Where to get it in New York: You can find packaged Speculoos cookies at Le Pain Quotidien (pictured above). Their renditions are like thin cinnamon sugar cookies with tiny bits of lemon. Lotus Bakeries have been making their ‘caramelised biscuits’ since 1932. After being discovered the cookies were rebranded in United States as Biscoff (Biscuit + Coffee = BISCOFF), which you can find at Walgreen’s.

 

A Liège Wafel with Spekuloos Spread and Strawberries, $6.

As mentioned above, spreadable Speculoos (we’re talking delicious, next-level stuff, here) can be found at the Wafels & Dinges truck. They actually label it on their menu as “our favorite.” And believe it or not, you can get it for free —well, technically that is— because when buying a waffle, your first ‘dinges’ (topping) is on the house, or the truck rather. The Wafels & Dinges version is in the peanut butter and Nutella school of the spreadable world. It has hints of caramel and cinnamon, is thinner and lighter than peanut butter and more gooey than Nutella.
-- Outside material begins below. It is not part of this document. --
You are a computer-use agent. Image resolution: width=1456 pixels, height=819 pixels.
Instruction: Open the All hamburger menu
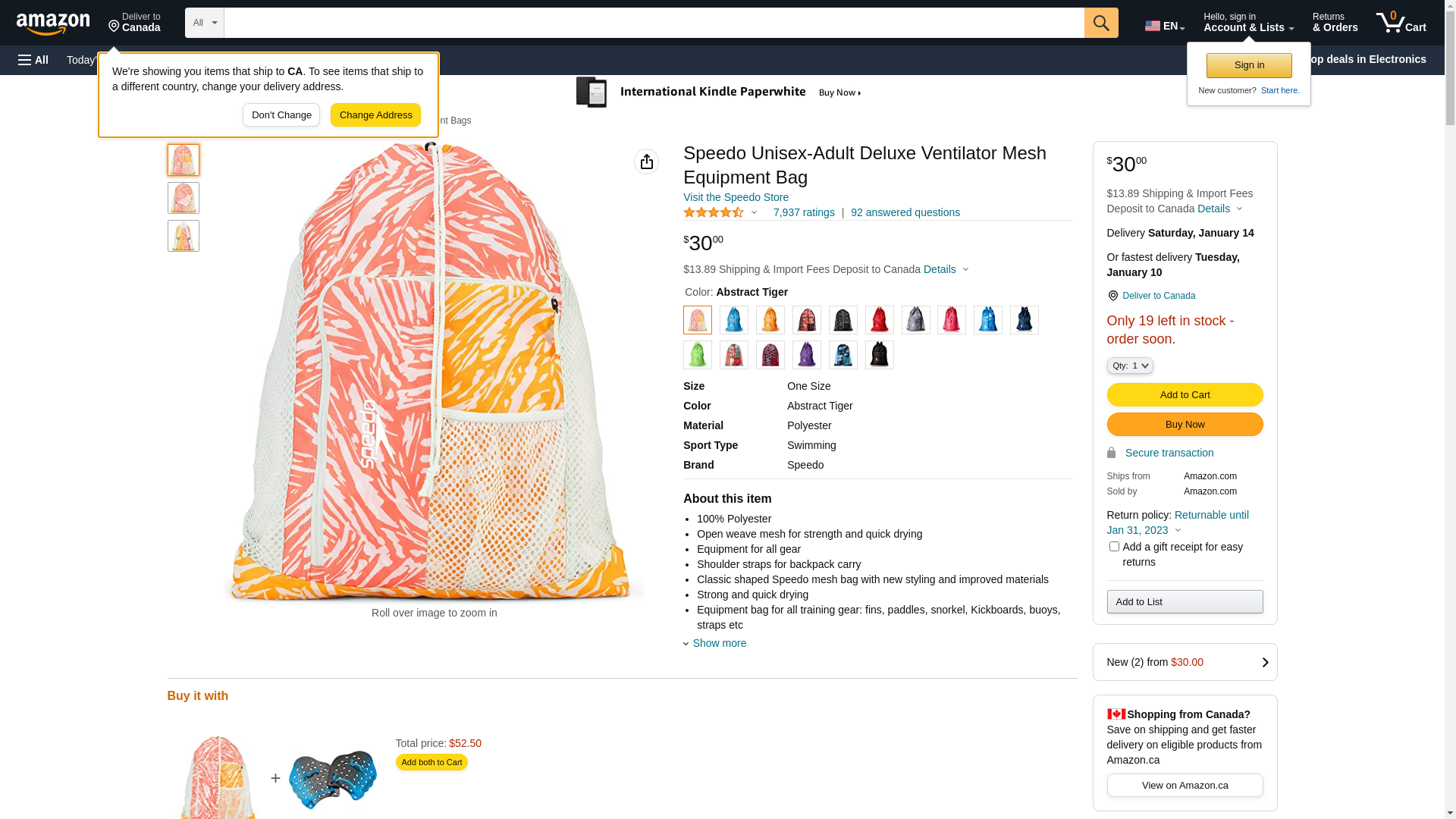coord(33,60)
But it’s less sweet and a tad saltier. Unlike a heavy hot fudge sauce that can hide the waffle’s flavor, Spekuloos complements it perfectly.

If you want to keep some Speculoos Spread on hand at home you can order a 28oz jar of the spread for $7.58 through the airline food supplier, Gourmet Center which distributes Lotus’ products in America.